*DESCRIPTION OF THE TASK:* Please repeat, from the entries that follow, the lines from the one containing "Điều khoản sử dụng (1117, 1820)" through the one containing "Translate (99, 21)" exactly, adding nothing.

*MATERIAL PROVIDED:*

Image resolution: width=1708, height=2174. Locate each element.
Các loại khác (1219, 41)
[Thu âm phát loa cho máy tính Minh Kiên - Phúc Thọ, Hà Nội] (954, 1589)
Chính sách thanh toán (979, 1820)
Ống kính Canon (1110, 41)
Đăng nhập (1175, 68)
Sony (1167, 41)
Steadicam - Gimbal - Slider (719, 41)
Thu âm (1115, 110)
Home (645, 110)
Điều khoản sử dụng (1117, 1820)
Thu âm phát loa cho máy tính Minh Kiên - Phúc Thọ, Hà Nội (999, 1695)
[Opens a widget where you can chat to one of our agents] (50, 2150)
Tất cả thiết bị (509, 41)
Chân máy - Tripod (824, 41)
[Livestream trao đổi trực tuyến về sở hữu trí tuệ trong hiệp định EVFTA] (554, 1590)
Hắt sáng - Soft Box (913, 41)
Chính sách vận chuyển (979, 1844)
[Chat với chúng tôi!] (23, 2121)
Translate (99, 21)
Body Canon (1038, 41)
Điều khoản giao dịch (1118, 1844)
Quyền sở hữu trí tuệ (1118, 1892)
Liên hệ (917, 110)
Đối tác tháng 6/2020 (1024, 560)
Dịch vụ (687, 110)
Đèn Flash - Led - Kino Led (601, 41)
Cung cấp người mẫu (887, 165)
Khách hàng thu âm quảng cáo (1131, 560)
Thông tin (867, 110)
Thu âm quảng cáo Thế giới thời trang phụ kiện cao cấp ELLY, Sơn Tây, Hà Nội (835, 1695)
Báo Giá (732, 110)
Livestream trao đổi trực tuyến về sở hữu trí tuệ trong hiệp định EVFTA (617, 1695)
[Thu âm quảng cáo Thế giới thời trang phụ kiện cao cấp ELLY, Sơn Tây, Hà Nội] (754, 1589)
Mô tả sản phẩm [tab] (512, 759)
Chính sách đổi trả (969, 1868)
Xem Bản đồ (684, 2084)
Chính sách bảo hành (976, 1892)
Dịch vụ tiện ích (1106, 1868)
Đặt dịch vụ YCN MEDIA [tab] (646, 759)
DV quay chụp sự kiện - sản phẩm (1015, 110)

*COMPLETED TASK:*
Điều khoản sử dụng (1117, 1820)
Thu âm phát loa cho máy tính Minh Kiên - Phúc Thọ, Hà Nội (999, 1695)
[Opens a widget where you can chat to one of our agents] (50, 2150)
Tất cả thiết bị (509, 41)
Chân máy - Tripod (824, 41)
[Livestream trao đổi trực tuyến về sở hữu trí tuệ trong hiệp định EVFTA] (554, 1590)
Hắt sáng - Soft Box (913, 41)
Chính sách vận chuyển (979, 1844)
[Chat với chúng tôi!] (23, 2121)
Translate (99, 21)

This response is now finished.